* _Description of the task_:
Work out how many lines of the listing below mention the word "computer", and give only that figure.

* _Source information_:
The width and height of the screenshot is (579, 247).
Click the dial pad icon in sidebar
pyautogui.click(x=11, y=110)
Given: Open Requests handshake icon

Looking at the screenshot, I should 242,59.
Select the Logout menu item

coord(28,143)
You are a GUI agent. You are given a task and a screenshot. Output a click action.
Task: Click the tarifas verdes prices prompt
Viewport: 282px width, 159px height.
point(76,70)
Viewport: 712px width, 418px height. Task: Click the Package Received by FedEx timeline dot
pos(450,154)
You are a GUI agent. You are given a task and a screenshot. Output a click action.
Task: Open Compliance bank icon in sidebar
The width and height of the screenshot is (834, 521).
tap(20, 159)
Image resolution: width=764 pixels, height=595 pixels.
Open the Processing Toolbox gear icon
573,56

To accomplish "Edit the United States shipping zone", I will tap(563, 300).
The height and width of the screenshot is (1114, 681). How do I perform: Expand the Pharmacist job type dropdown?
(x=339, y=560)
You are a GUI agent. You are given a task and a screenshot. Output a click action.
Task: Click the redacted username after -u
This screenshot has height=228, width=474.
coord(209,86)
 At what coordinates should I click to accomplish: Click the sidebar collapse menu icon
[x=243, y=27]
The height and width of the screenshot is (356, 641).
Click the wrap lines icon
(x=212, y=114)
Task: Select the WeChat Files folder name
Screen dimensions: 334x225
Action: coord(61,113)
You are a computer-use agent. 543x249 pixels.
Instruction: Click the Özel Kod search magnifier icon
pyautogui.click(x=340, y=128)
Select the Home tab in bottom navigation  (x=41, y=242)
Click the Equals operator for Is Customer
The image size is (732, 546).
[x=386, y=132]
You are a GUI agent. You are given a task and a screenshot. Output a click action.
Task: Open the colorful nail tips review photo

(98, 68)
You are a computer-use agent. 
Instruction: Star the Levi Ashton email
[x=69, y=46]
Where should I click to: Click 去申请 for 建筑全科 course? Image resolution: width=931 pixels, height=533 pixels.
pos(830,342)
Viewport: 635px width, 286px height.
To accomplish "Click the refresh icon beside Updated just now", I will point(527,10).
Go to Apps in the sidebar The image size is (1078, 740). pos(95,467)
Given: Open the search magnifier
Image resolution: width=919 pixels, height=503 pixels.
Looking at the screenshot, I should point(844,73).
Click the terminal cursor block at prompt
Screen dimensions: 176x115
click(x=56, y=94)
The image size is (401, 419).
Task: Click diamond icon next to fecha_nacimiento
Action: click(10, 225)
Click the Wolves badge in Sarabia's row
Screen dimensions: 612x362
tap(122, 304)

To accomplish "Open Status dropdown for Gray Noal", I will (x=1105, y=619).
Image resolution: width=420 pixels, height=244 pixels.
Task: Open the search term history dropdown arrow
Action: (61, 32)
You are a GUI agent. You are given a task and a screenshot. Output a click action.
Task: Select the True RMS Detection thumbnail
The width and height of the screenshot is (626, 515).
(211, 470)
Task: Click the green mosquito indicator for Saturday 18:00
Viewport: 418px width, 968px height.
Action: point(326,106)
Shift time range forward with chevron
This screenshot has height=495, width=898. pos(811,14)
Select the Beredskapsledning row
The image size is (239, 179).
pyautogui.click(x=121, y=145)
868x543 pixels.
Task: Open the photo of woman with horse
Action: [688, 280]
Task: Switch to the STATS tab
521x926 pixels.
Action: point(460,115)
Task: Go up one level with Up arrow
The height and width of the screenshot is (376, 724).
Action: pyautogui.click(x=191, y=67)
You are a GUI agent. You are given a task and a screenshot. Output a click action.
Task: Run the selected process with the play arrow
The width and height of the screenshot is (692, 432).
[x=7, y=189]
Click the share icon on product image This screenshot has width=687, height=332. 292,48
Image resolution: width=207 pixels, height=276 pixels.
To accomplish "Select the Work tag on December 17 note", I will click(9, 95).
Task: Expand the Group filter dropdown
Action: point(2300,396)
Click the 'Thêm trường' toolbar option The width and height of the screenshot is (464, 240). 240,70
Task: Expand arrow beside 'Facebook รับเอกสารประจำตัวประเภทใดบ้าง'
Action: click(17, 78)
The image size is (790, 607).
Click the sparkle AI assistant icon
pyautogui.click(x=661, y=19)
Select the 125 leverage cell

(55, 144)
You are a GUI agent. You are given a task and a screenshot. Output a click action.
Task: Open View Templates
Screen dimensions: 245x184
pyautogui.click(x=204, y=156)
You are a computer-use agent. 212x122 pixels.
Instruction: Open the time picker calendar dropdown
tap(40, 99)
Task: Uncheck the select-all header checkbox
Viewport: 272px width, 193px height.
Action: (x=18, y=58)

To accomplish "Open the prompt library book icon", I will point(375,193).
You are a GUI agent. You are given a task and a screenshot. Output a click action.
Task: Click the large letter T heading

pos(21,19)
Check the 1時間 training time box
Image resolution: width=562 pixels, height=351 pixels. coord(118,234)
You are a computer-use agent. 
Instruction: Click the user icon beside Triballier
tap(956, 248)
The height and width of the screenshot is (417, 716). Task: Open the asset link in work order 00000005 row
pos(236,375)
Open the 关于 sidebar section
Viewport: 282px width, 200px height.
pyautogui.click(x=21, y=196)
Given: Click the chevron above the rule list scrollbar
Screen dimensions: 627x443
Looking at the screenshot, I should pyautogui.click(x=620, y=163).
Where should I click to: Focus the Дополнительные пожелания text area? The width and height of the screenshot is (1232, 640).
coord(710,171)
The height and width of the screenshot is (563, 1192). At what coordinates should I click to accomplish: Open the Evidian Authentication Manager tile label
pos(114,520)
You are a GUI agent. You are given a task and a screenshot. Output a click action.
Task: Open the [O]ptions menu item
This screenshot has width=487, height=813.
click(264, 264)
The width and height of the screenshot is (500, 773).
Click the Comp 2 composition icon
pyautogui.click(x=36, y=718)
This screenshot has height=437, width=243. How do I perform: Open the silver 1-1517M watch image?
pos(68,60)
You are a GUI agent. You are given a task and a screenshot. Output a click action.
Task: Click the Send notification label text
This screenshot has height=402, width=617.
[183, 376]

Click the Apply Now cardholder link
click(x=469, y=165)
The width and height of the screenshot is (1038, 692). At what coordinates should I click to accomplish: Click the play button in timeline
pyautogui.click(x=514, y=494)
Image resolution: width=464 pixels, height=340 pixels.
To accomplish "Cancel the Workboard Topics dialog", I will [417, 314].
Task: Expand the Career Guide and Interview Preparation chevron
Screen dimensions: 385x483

* _Problem solution_:
4